Foto: Gilberto Fontes
Aposta no processamento
Em Ingoré, no norte da Guiné-Bissau, produtores de caju uniram-se na cooperativa Buwondena - juntamos, em dialeto local balanta - para apostar no processamento do caju. Antes, aproveitava-se apenas a castanha, desperdiçando o chamado pedúnculo, que representa cerca de 80% do fruto. Na cooperativa produzem-se agora vários produtos derivados do caju.
Foto: Gilberto Fontes
“Bife” de caju
Depois de devidamente preparado, o pedúnculo, que é a parte mais fibrosa do caju, pode ser cozinhado com cebola, alho e vários temperos. O resultado final é o chamado “bife” de caju.

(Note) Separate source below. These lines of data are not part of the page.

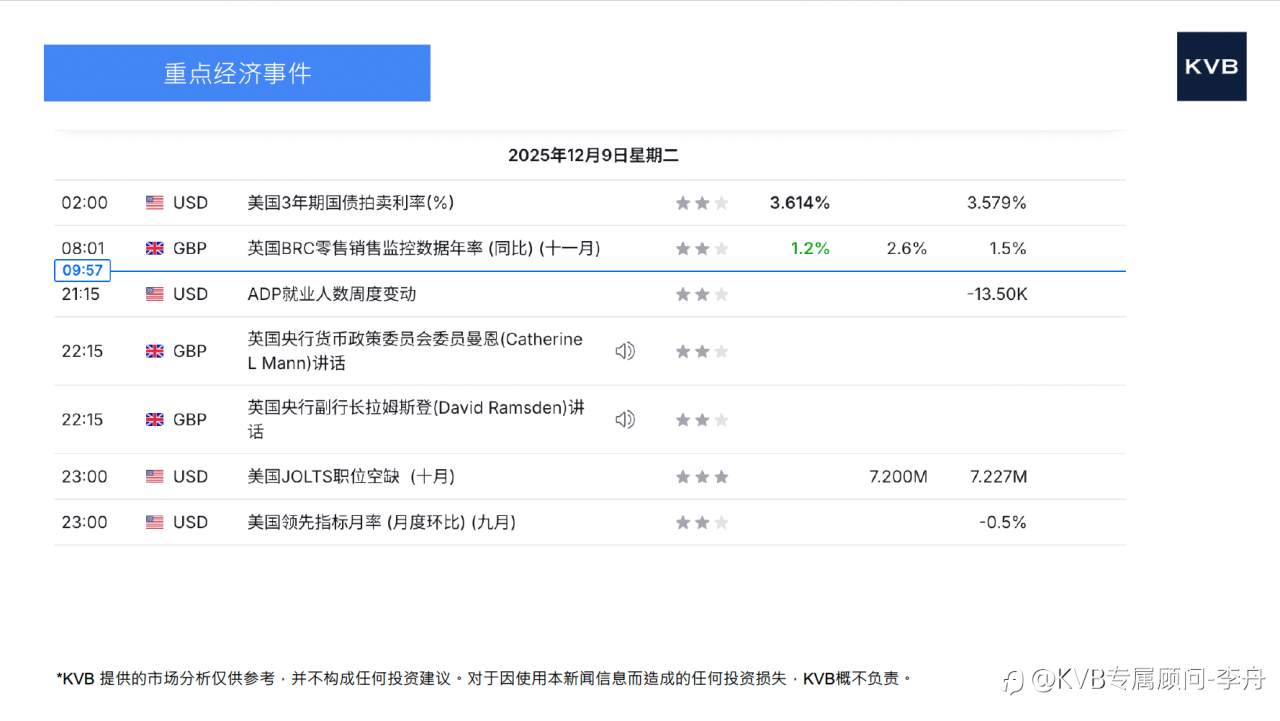Click the speaker icon next to Catherine Mann speech
Image resolution: width=1280 pixels, height=721 pixels.
tap(625, 351)
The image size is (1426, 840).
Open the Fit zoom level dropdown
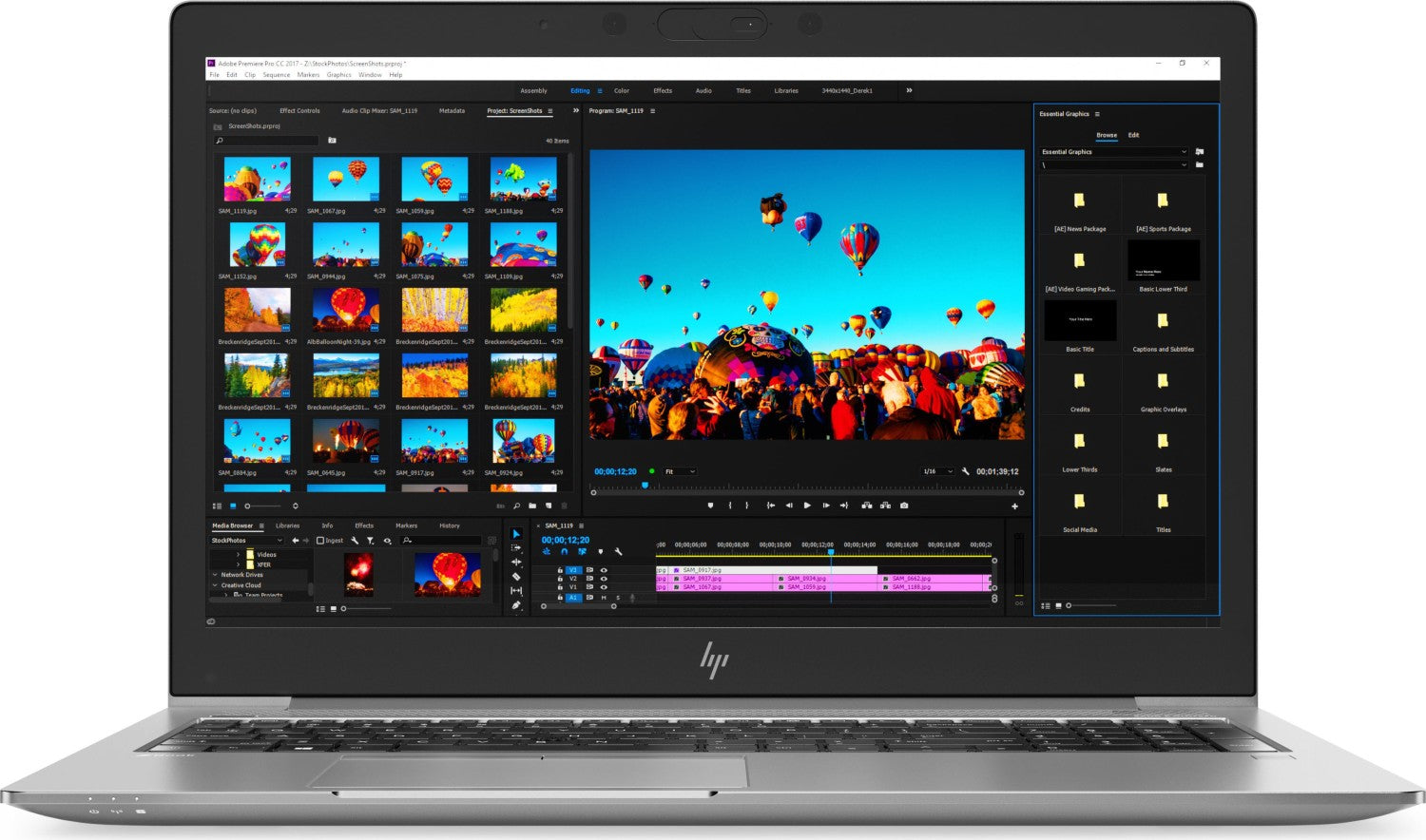678,472
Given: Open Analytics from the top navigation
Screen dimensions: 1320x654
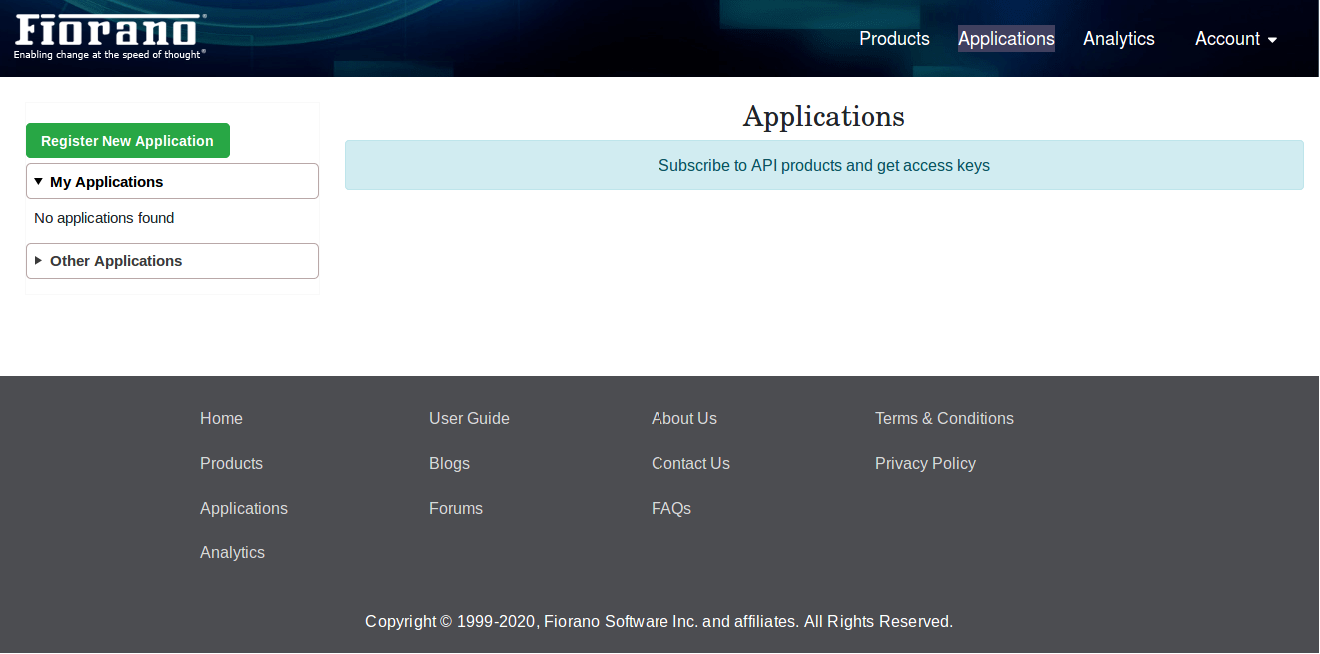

A partir das fibras, produz-se também chá, mel, geleia, bolacha, entre outros. Ao desenvolverem novos produtos, os produtores diversificam a dieta e aumentam os seus rendimentos.
Foto: Gilberto Fontes
Néctar de caju
Depois de prensadas as fibras do caju, obtém-se um suco que é filtrado várias vezes, a fim de se produzir néctar e sumo. Com 50% desse suco e 50% de água com açúcar diluído, obtem-se o néctar de caju. Este ano, a cooperativa Buwondena produziu quase 400 litros desta bebida.
Foto: Gilberto Fontes
Sumo de caju
O sumo resulta da pasteurização do suco que foi filtrado do fruto, sem qualquer adicionante. Cada garrafa destas de 33cl de sumo de caju custa quase 0.40€. Ou seja, um litro de sumo pode render até 1.20€. O que é bem mais rentável que vinho de caju, produzido vulgarmente na Guiné-Bissau, que custa apenas 0.15€ o litro. Em 2016, foram produzidos na cooperativa quase 600 litros de sumo de caju.
Foto: Gilberto Fontes
Mel de caju
Clode N'dafa é um dos principais especialistas de transformação de fruta da cooperativa. Sabe de cor todas as receitas da cooperativa e só ele faz alguns produtos, como o mel. Mas devido à falta de recipientes, este produziu-se pouco mel de caju. Desde que se começou a dedicar ao processamento de fruta, Clode N'dafa conseguiu aumentar os seus rendimentos e melhorar a vida da sua família.
Foto: Gilberto Fontes
Castanha de caju
Este continua a ser o produto mais vendido pela cooperativa. O processamento passa por várias etapas: seleção das melhores castanhas, que depois vão a cozer, passam à secagem, ao corte e vão à estufa. As castanhas partidas são aproveitadas para a produção de bolacha de caju. Este ano, a cooperativa conseguiu fixar preço da castanha de caju em 1€ o quilo, protegendo os rendimentos dos produtores.
Foto: Gilberto Fontes
Potencial para aumentar produção
A maior parte dos produtos são vendidos localmente, mas alguns são comercializados também em Bissau e exportados para o Senegal. A produção decorre sobretudo entre os meses de março e junho, período da campanha do caju. No pico de produção, chegam a trabalhar cerca de 60 pessoas. Se a cooperativa conseguisse uma arca frigorífica para armazenar o caju, continuaria a produção depois da campanha.
Foto: Gilberto Fontes
Aposta no empreendedorismo
A cooperativa Buwondena aposta na formação a nível de empreendedorismo, para que os produtores possam aumentar o potencial do seu negócio. A cooperativa pretende criar uma caixa de poupança e crédito. O objetivo é que, através de juros, os produtores possam rentabilizar as suas poupanças e apostar noutros negócios.
Foto: Gilberto Fontes
É urgente reordenar as plantações
A plantação de cajueiros é outra das preocupações da cooperativa: uma plantação organizada, com ventilação é fundamental para aumentar a rentabilidade.
Devido ao peso do sector do caju na economia da Guiné-Bissau, todos os anos são destruídos entre 30 e 80 mil hectares de floresta para a plantação de cajueiros. Especialistas defendem uma reordenação urgente das plantações.